Les producteurs pensent à juste titre que la SVOD est une toute nouvelle opportunité pour développer et vendre des projets. Il est vrai que les services de SVOD investissent de plus en plus dans la production européenne originale : +45% de titres de fiction télévisée sont sortis en 2020 malgré la crise liée à la COVID-19. Il est vrai aussi que Netflix est devenu en 2020 l’un des principaux commanditaires des séries TV diffusées – devancé seulement par la BBC. Pourtant, si l’on considère l’ensemble des acteurs en Europe, les plateformes de streaming mondiales n’ont fourni en 2020 qu’environ 10 % de l’ensemble des séries TV produites, les 90 % restants revenant aux radiodiffuseurs traditionnels – et à leurs services de SVOD.

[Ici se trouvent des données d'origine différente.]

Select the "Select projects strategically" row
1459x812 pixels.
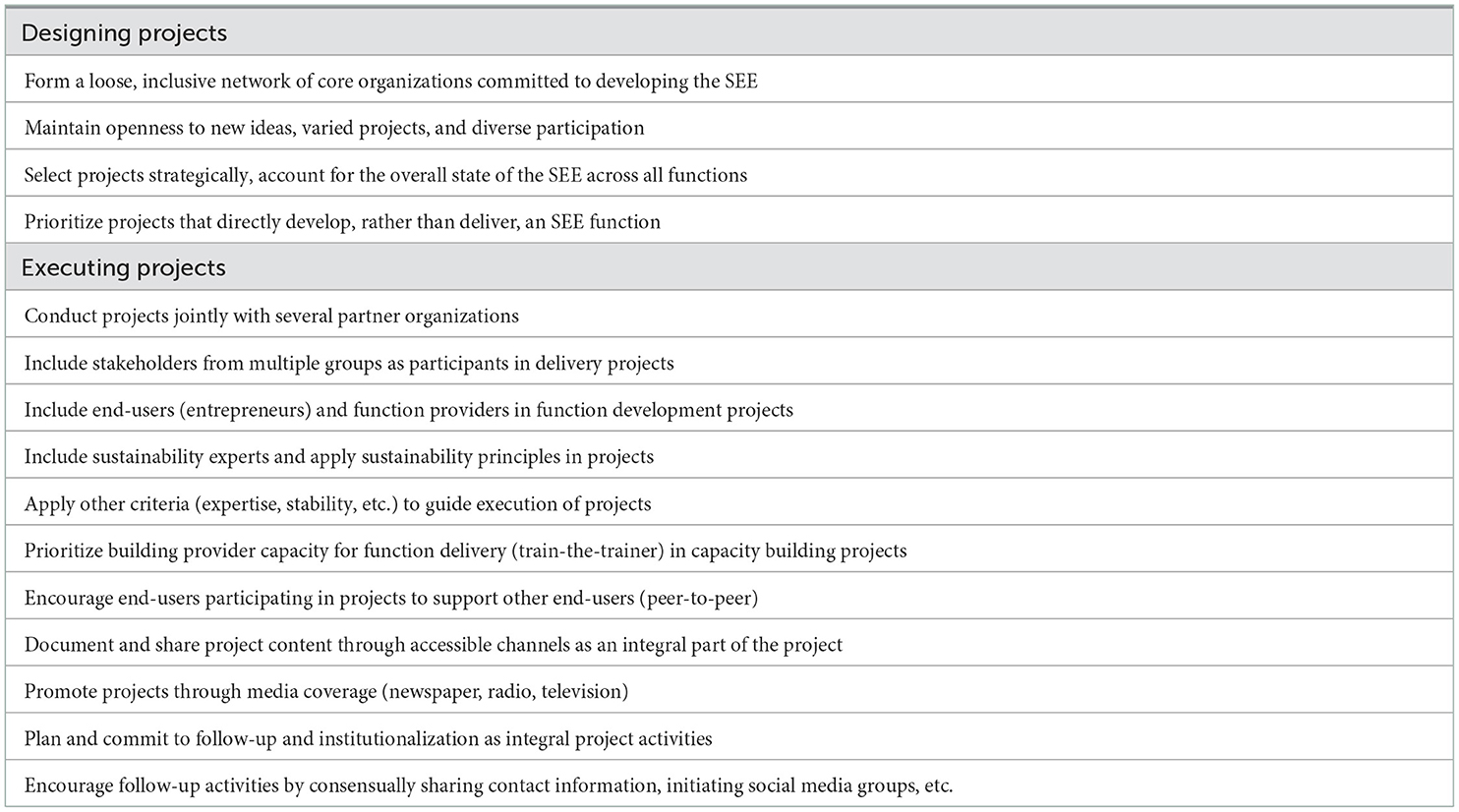pos(385,175)
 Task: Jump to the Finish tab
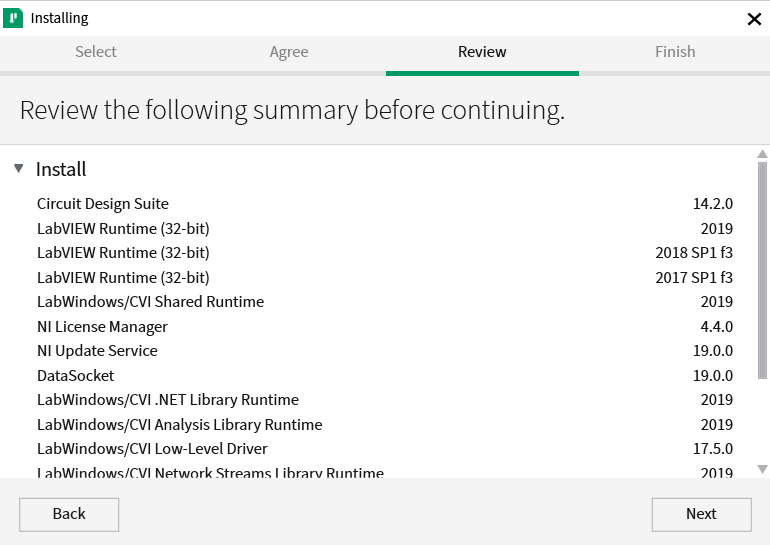675,52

"Les œuvres européennes ne circulent pas" : une question de perspective

Comparer la circulation des films américains et européens est source de déception. Mais les chiffres sont-ils pertinents? Seuls les films américains ayant un certain potentiel commercial sont distribués en Europe : sur les quelque 800 films produits en 2019 par les studios hollywoodiens, environ 350 sont sortis en salle en Europe. La comparaison avec l’ensemble des films européens est donc faussée. En outre, l’idée que tous les films européens puissent être disponibles en VOD doit être considérée dans le contexte de volumes de production élevés : plus de 27 000 films européens ont été produits depuis 19964 alors qu’un catalogue européen de TVOD comporte 5 000 films et que tous les films européens ne peuvent pas, faute de place, figurer dans les catalogues de SVOD.

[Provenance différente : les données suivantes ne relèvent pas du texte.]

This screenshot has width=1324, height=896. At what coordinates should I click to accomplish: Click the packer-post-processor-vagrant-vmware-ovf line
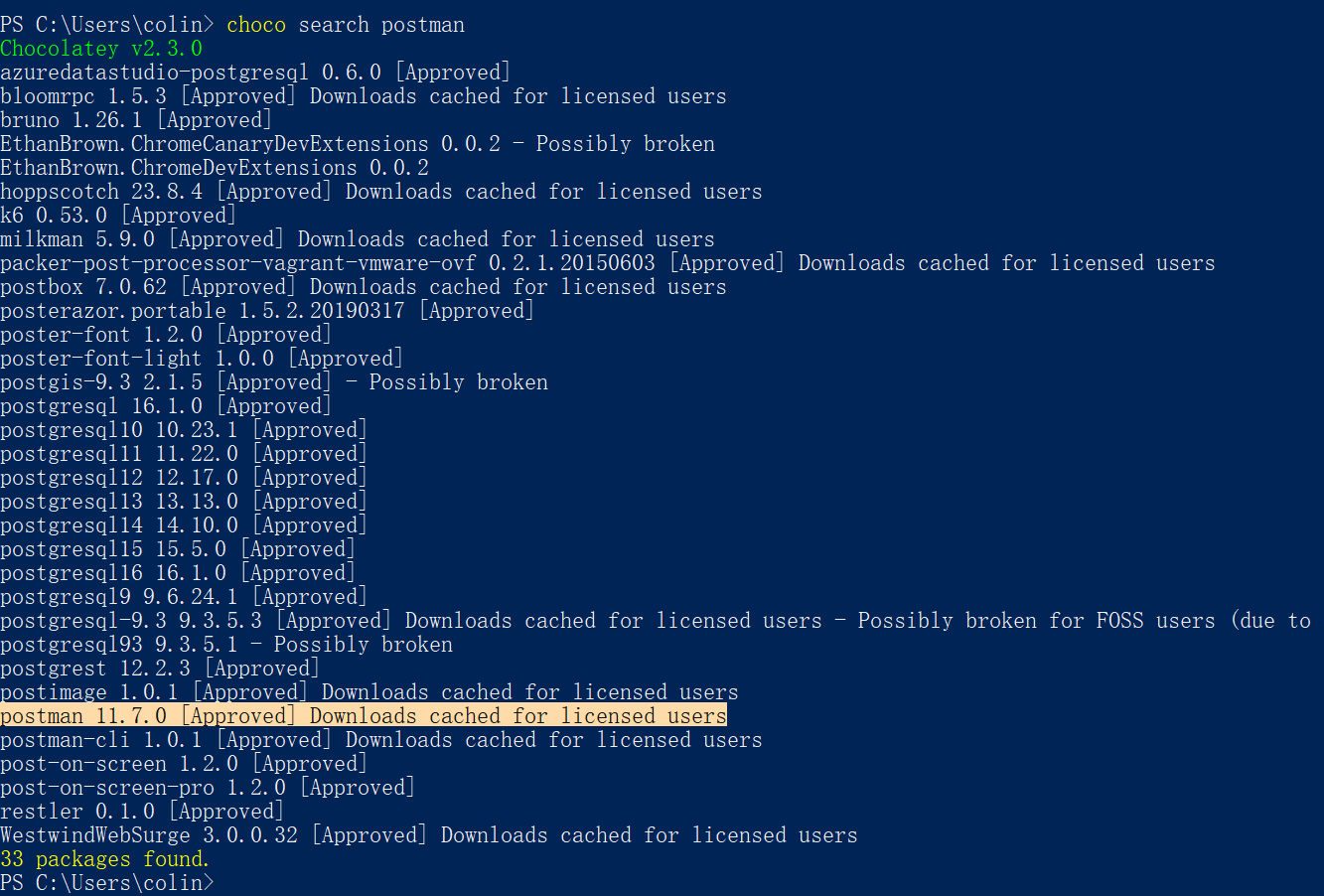click(x=607, y=263)
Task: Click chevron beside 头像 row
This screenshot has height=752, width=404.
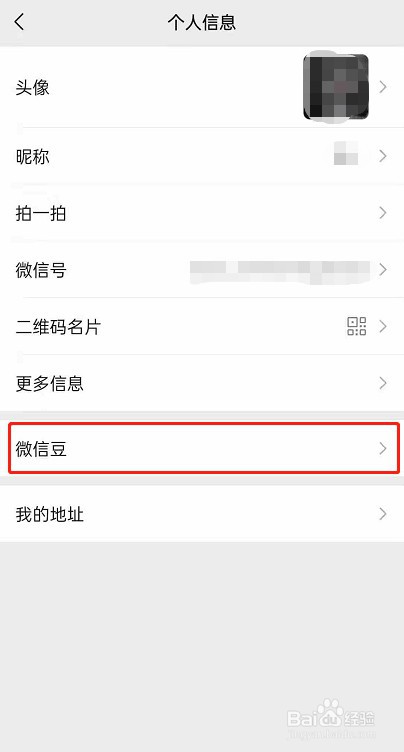Action: click(382, 87)
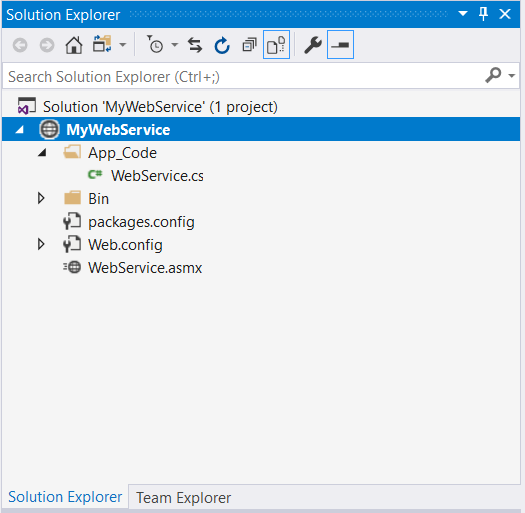Click Sync with Active Document arrows
Image resolution: width=525 pixels, height=513 pixels.
(x=195, y=45)
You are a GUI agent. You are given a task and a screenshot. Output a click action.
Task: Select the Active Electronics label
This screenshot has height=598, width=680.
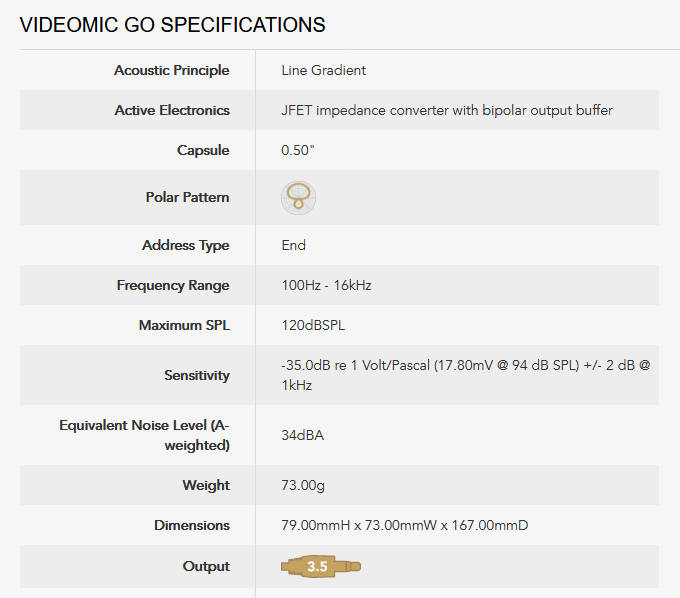tap(171, 110)
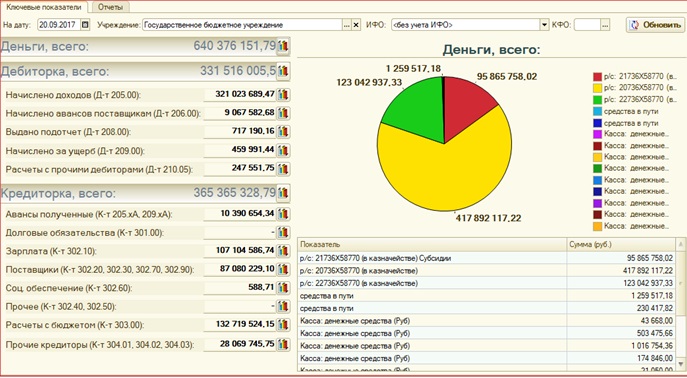Switch to the Отчеты tab
Viewport: 687px width, 378px height.
pyautogui.click(x=110, y=7)
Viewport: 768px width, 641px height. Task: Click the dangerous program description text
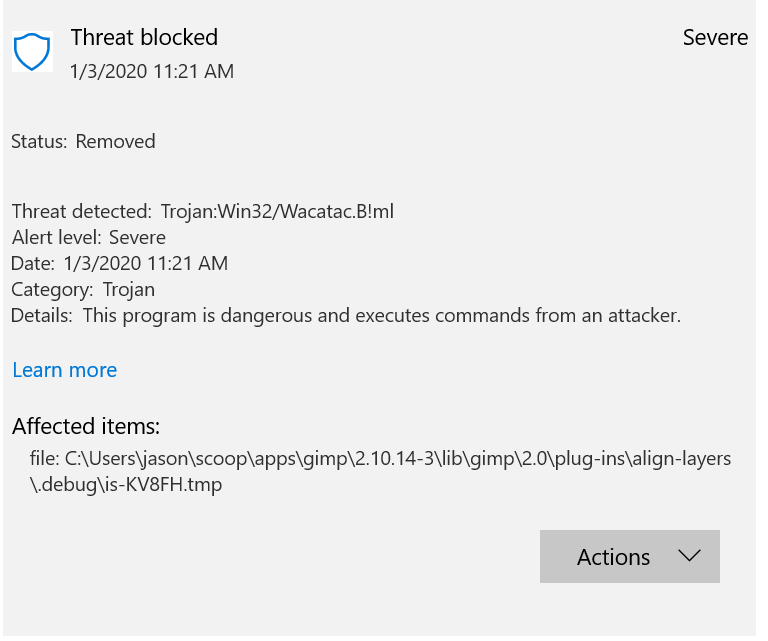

On pourrait inverser la perspective et se demander si les citoyens européens ont accès aux films européens, y compris non nationaux. Les chiffres de l’Observatoire montrent que, d’une part, ces films européens non nationaux se taillent la part du lion des sorties en salle et en VOD, et que, d’autre part, un citoyen européen a accès dans son pays en moyenne à près de 7 000 films européens non nationaux sortis en salle. Pour résumer, de nombreux films européens non nationaux sont disponibles, mais ce ne sont pas les mêmes dans tous les pays.

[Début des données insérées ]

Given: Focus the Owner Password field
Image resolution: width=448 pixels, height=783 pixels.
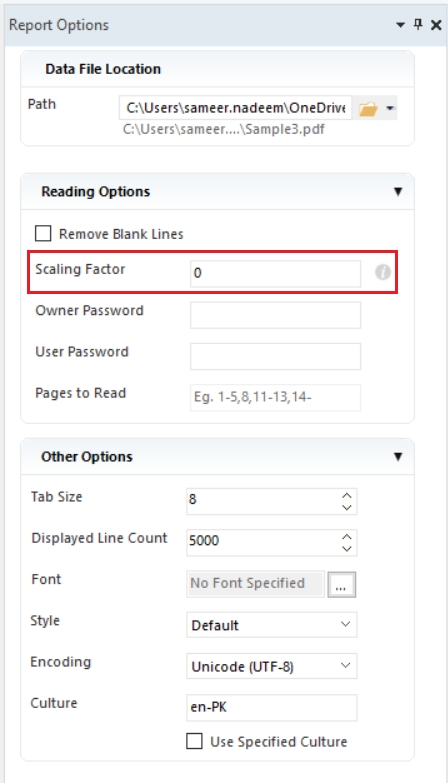Looking at the screenshot, I should [x=275, y=315].
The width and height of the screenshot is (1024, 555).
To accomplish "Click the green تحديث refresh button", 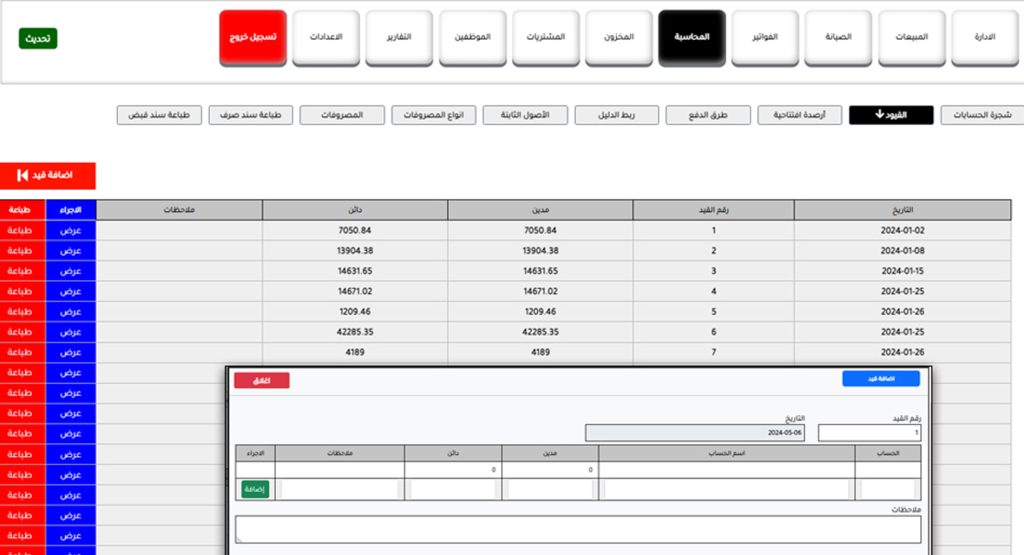I will [38, 38].
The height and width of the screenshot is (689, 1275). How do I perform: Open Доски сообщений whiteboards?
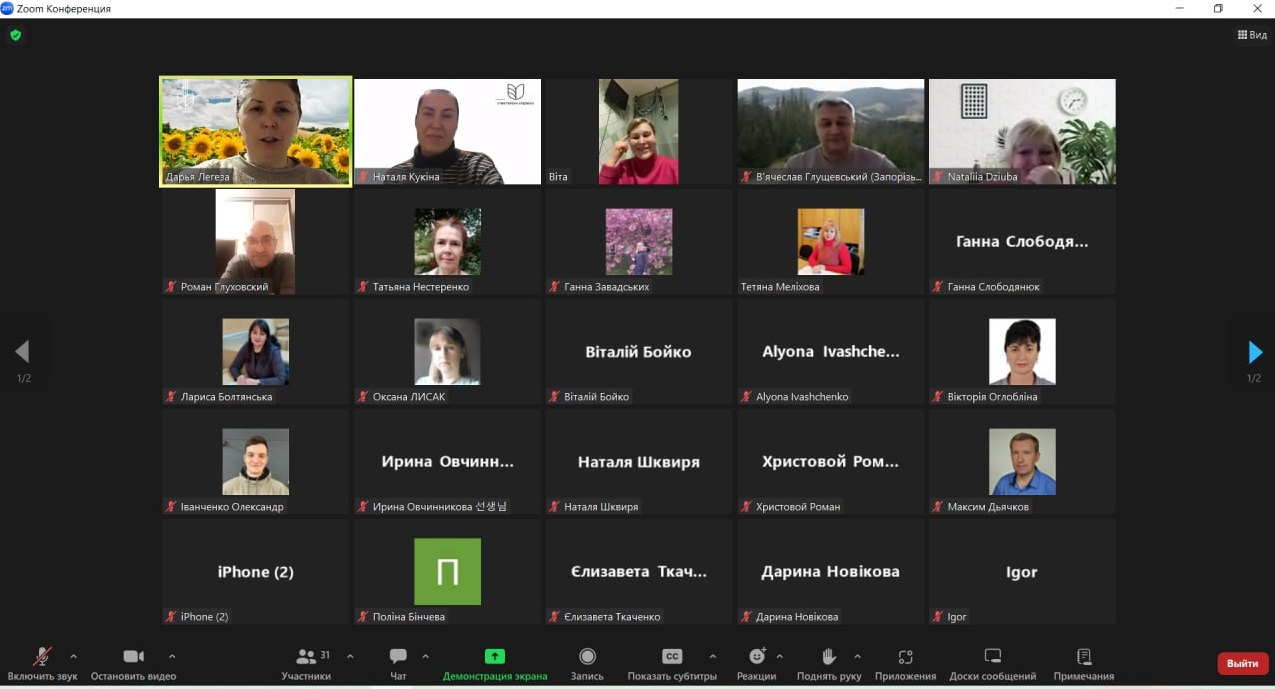tap(992, 662)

"Les cinémas et la SVOD se font concurrence pour les super-productions" : plutôt des destins liés

Les services par abonnement ont poursuivi leur croissance en 2020 et 2021, tandis que les cinémas ont dû fermer. Les deux fenêtres se disputeront-elles les superproductions? Jusqu’en 2020, rien n’indiquait que la progression spectaculaire des services de vidéo à la demande nuisait aux cinémas –2019 a même été une année record pour les entrées en salle. Les grands producteurs de films ont bien sûr toujours besoin des salles de cinéma pour amortir leurs investissements dans les superproductions, et les cinémas misent surtout sur ces superproductions américaines et européennes pour remplir leurs salles : sur les plus de 4 000 films en première distribution en Europe en 2019, les 300 premiers représentent environ 90 % des entrées.

"Les acteurs américains prennent le contrôle de l’industrie audiovisuelle européenne" : c’est exagéré, mais...

La participation américaine dans les services audiovisuels européens est passée de 27% en 1996 à 31% en 2020. Mais, si l’on exclut les acteurs publics européens, elle atteint 44 %, quatre acteurs (Sky, Netflix, Amazon et Dazn) représentant les deux tiers de cette participation. Le poids des groupes à capitaux américains – incontestable pour la SVOD, avec environ 80 % de l’ensemble des abonnés– est également perceptible en termes d’audiences (11 %) grâce à un large portefeuille de chaînes thématiques (19 % de toutes les licences TV en Europe sont accordées à des services à capitaux américains).